Most residential irrigation controllers have a dedicated rain sensor terminal pair — usually labeled “SEN,” “S-EN,” or “SENSOR.” The sensor installs in series with the controller’s common wire circuit. Standard wiring procedure:

• Run two-conductor 18-gauge direct burial wire from the sensor to the controller (or use the supplied wire for shorter runs).
• Connect one sensor wire to the SEN terminal and the other to the common (C or COM) terminal at the controller.
• Locate the jumper wire that bridges the two SEN terminals on most controllers — remove this jumper before connecting the sensor, or the sensor circuit will be bypassed.
• Verify sensor bypass switch: most controllers have a manual bypass that allows you to run the system even when the sensor has triggered. Confirm this switch is set to “active” for normal operation.

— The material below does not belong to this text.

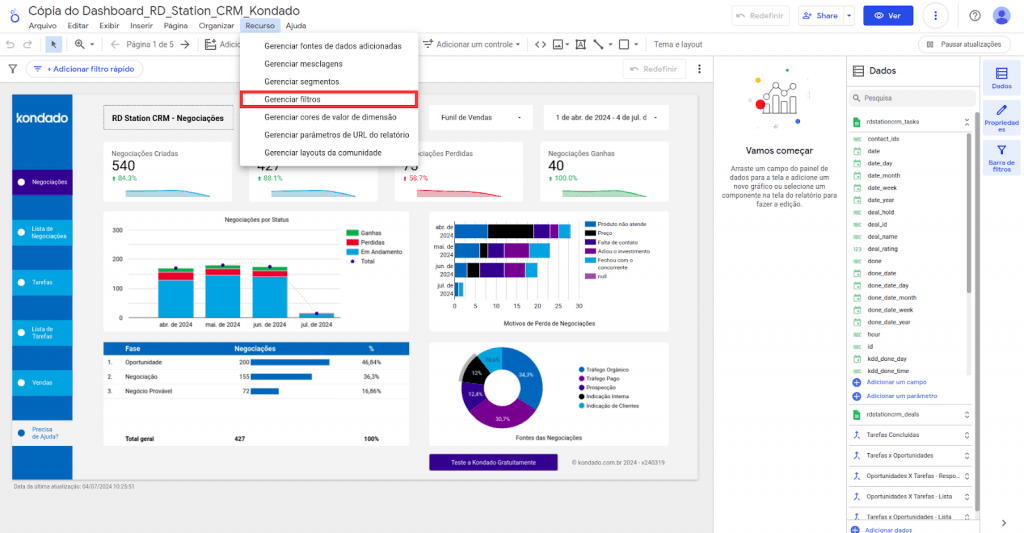
Task: Insert a text box from the toolbar
Action: (x=582, y=44)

Setting the Rain Threshold for DFW Clay Soil

Most hygroscopic disk sensors allow adjustment of the rainfall amount that triggers a shutdown — typically 1/8 inch, 1/4 inch, or 1/2 inch, adjusted by a collar or dial on the sensor body. For DFW’s clay-heavy soil, set the threshold to 1/4 inch as a starting point. At 1/8 inch, the sensor triggers on brief showers that don’t penetrate clay deeply enough to replace a full irrigation cycle. At 1/2 inch, you may be skipping irrigation after light-to-moderate rain when the soil actually needs the full scheduled run. A quarter inch is the practical threshold for Blackland Prairie — enough rain to actually infiltrate and matter, but not so high that the sensor ignores meaningful rainfall. Review head-to-head sprinkler spacing to confirm your zones are delivering water efficiently once the sensor is keeping them from running unnecessarily.

Testing Your Rain Sensor After Installation

Never assume a newly wired sensor works. Test it before the first scheduled run:

• Manually start a zone from the controller to confirm irrigation runs normally with the sensor dry.
• Hold the sensor under a running hose for 30 seconds — the zone should stop within a minute as the disks expand.
• Let the sensor dry completely indoors — typically 30–60 minutes — and confirm the zone resumes when you restart it manually.
• After a real rain event, walk the system during the next scheduled cycle time to verify it skipped as expected.

Maintenance and Common Failures

Rain sensors require almost no maintenance, but two issues appear consistently in DFW installations. First, debris accumulation — spider webs, cottonwood fluff, and dust can clog the hygroscopic disk stack and cause the sensor to stay in the “wet” position even after drying out, blocking irrigation on dry days. Rinse the sensor head with clean water at the start of each irrigation season. Second, disk deterioration — hygroscopic disks eventually crack and lose their ability to expand fully. Replacement disks are inexpensive and available at any irrigation supply; replace them every 5–7 years or whenever you notice the sensor stays triggered longer than it should after comparable rainfall.